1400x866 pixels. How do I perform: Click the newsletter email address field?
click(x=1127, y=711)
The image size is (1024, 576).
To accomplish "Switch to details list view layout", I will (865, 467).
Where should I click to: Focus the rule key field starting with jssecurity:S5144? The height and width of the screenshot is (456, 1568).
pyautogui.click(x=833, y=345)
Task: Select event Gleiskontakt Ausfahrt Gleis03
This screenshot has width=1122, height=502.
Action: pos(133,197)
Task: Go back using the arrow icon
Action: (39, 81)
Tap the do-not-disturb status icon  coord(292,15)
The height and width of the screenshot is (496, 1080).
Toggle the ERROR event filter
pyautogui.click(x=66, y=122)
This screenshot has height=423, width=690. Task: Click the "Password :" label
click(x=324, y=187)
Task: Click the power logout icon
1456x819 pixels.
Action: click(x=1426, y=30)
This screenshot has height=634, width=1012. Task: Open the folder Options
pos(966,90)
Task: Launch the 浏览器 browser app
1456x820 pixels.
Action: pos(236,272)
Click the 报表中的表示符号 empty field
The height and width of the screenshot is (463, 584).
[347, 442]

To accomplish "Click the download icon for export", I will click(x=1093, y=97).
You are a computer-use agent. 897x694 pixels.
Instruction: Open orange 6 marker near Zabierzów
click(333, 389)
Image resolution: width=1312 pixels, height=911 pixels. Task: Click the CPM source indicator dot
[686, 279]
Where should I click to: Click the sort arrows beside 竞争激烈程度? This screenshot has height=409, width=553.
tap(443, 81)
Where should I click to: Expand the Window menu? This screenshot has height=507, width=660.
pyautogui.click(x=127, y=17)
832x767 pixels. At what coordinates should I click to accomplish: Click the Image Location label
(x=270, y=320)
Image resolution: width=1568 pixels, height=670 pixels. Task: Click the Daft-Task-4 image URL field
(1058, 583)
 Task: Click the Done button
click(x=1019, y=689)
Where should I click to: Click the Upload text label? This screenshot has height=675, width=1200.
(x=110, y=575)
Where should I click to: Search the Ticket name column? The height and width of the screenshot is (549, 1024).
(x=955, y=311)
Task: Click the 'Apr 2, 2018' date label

● **What to work on**:
Reproduce all of the records above verbatim, line for line.

● **Exercise output**:
1400x866 pixels. How do I perform: Click the newsletter email address field?
click(x=1127, y=711)
The image size is (1024, 576).
To accomplish "Switch to details list view layout", I will (865, 467).
Where should I click to: Focus the rule key field starting with jssecurity:S5144? The height and width of the screenshot is (456, 1568).
pyautogui.click(x=833, y=345)
Task: Select event Gleiskontakt Ausfahrt Gleis03
This screenshot has width=1122, height=502.
Action: pos(133,197)
Task: Go back using the arrow icon
Action: (39, 81)
Tap the do-not-disturb status icon  coord(292,15)
The height and width of the screenshot is (496, 1080).
Toggle the ERROR event filter
pyautogui.click(x=66, y=122)
This screenshot has height=423, width=690. Task: Click the "Password :" label
click(x=324, y=187)
Task: Click the power logout icon
1456x819 pixels.
Action: click(x=1426, y=30)
This screenshot has height=634, width=1012. Task: Open the folder Options
pos(966,90)
Task: Launch the 浏览器 browser app
1456x820 pixels.
Action: pos(236,272)
Click the 报表中的表示符号 empty field
The height and width of the screenshot is (463, 584).
[347, 442]

To accomplish "Click the download icon for export", I will click(x=1093, y=97).
You are a computer-use agent. 897x694 pixels.
Instruction: Open orange 6 marker near Zabierzów
click(333, 389)
Image resolution: width=1312 pixels, height=911 pixels. Task: Click the CPM source indicator dot
[686, 279]
Where should I click to: Click the sort arrows beside 竞争激烈程度? This screenshot has height=409, width=553.
tap(443, 81)
Where should I click to: Expand the Window menu? This screenshot has height=507, width=660.
pyautogui.click(x=127, y=17)
832x767 pixels. At what coordinates should I click to accomplish: Click the Image Location label
(x=270, y=320)
Image resolution: width=1568 pixels, height=670 pixels. Task: Click the Daft-Task-4 image URL field
(1058, 583)
 Task: Click the Done button
click(x=1019, y=689)
Where should I click to: Click the Upload text label? This screenshot has height=675, width=1200.
(x=110, y=575)
Where should I click to: Search the Ticket name column? The height and width of the screenshot is (549, 1024).
(x=955, y=311)
Task: Click the 'Apr 2, 2018' date label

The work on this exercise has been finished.